Ric SinclairThe leading source of uncompensated health care is the portion for which patients are responsible. It’s also the fastest growing source—nearly half of all patient financial obligation gets written off as bad debt, which totaled $65 billion in 2010 and is projected to rise to $200 billion by 2019.a

Given that what we’re actually talking about is the reality of consumer financial behavior and expectation, it is worth examining this reality in the context of consumer mobile and electronic payments. It also is important to recognize that, increasingly, all insured patients are more like self-pay patients than ever before.

The New Meaning of ‘Self-Pay’

In 2009, researchers estimated that out-of-pocket payments for insured patients amounted to $250 billion, and projected the amount would rise to $420 billion by the end of 2015.b Most insured patients now have a significant amount of out-of-pocket obligation.

For patients purchasing insurance on the government-run exchanges authorized by the Affordable Care Act, the amount is even higher. Through the first half of 2014, for example, 80 percent of the plans sold on the exchanges were in the “bronze” or “silver” categories. These plans have very high deductibles, often twice the national average of employer-sponsored high-deductible health plans (HDHPs).

Insured patients with HDHPs are stepping into the role of direct consumer/purchaser and decision maker in a landscape that is either unfamiliar (for the newly insured) or has changed significantly since they first began navigating it (for insured patients newly covered under some form of HDHP). They’re trusting their providers to help them navigate these new landscapes—and they’re also expecting a convenient, transparent consumer experience.

At the same time, mobile and electronic payment technology has had a major impact on consumers across all industries and all forms of commerce. Want to order a pizza on Twitter using an emoticon? You can do that. Want to start a landscaping company and send your clients electronic reminders that they can click through and pay on their phone? No problem. Want to circumvent traditional, high-cost credit card payment terminals and high-risk cash-collection processes for your business? You can definitely do that.

Consumers are accustomed to this technology, and increasingly they expect and demand it. They’re accustomed to having greater insight into their prospective purchases, in a more consumer-empowered online financial landscape where pricing transparency, convenience, and personalization play a central role in how they’re approached as consumers and how they make decisions. 

This personalization, transparency, and convenience is built on a backbone of IT capabilities that are still finding their way into health care—but that are rapidly gaining adoption as leaders recognize the relationship between patients’ experiences as consumers and patient engagement and satisfaction. Patients are becoming increasingly sophisticated in their expectations of costs and payments—and in areas such as electronic billing payment reminders, mobile payments, and automated payment plans, healthcare organizations need to catch up.

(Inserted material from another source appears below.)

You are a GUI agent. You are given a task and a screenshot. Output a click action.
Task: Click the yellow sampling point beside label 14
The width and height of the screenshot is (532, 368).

Making Sense of Propensity to Pay

With the rise in patient financial responsibility, it might be tempting to double down on traditional collections processes. But as anyone who works in health care knows, these processes have never worked all that well to begin with—hence the 49 percent of patient responsibility that ends up being written off as bad debt.

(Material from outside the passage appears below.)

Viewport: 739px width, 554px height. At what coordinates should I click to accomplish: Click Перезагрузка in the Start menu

Foundationally and historically, collection processes in health care have been hamstrung by a reliance on the consumer credit score, which on its own is not a reliable predictor of patients’ true propensity to pay. If healthcare organizations don’t have effective modeling and prioritization of patient accounts—if they rely on credit scores or other overly simplistic metrics to populate collections work flows and build work queues—they inevitably spend an excessive amount of time and money chasing balances that have a higher cost-to-collect and that may not be collectible in the first place. A more accurate analysis factors in historical healthcare payment behavior, as well as where the patient stands in terms of progress toward deductible and how the patient’s coverage (and, thus, expectations) may have changed over time.

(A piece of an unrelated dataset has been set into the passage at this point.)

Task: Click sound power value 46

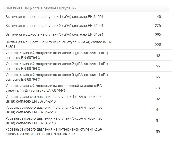Action: coord(158,55)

If providers have insight into propensity to pay and a reliable process for proactively identifying the need for financial counseling, they can dramatically reduce the cost to collect while accelerating the pace of collections—at the very same time they’re meeting patients’ increasingly sophisticated expectations for transparency, convenience, and consumer-focused financial transactions.

Hello, January

Starting in the new year, more patients will owe more out-of-pocket than they did in 2015. The payment landscape overall is evolving more rapidly than before—and it is dramatically outpacing the evolution and adoption of new payment technology and processes in health care. If healthcare organizations don’t take immediate steps to keep up, they risk getting stuck in a cycle of spending more to collect the same amount (or less)—even as out-of-pocket payments make up an ever greater percentage of the revenue they count on.

That’s why the time to act is now—before the largest and fastest-growing source of bad debt further outpaces healthcare organizations’ ability to manage it.


Ric Sinclair is vice president of Product, ZirMed.

Footnotes

a. “Key Trends in Healthcare Patient Payments,” J.P. Morgan, 2013; and Felix, J.Y., “Surviving in Tough Times. Needed: Patient-Centric Revenue Model,” Group Practice Journal, Citi Retail Services, October 2013.

b. Finn, P., Pellathy, T., and Singhal, S., “U.S. healthcare payments: Remedies for an ailing system,” McKinsey on Payments, April 2009.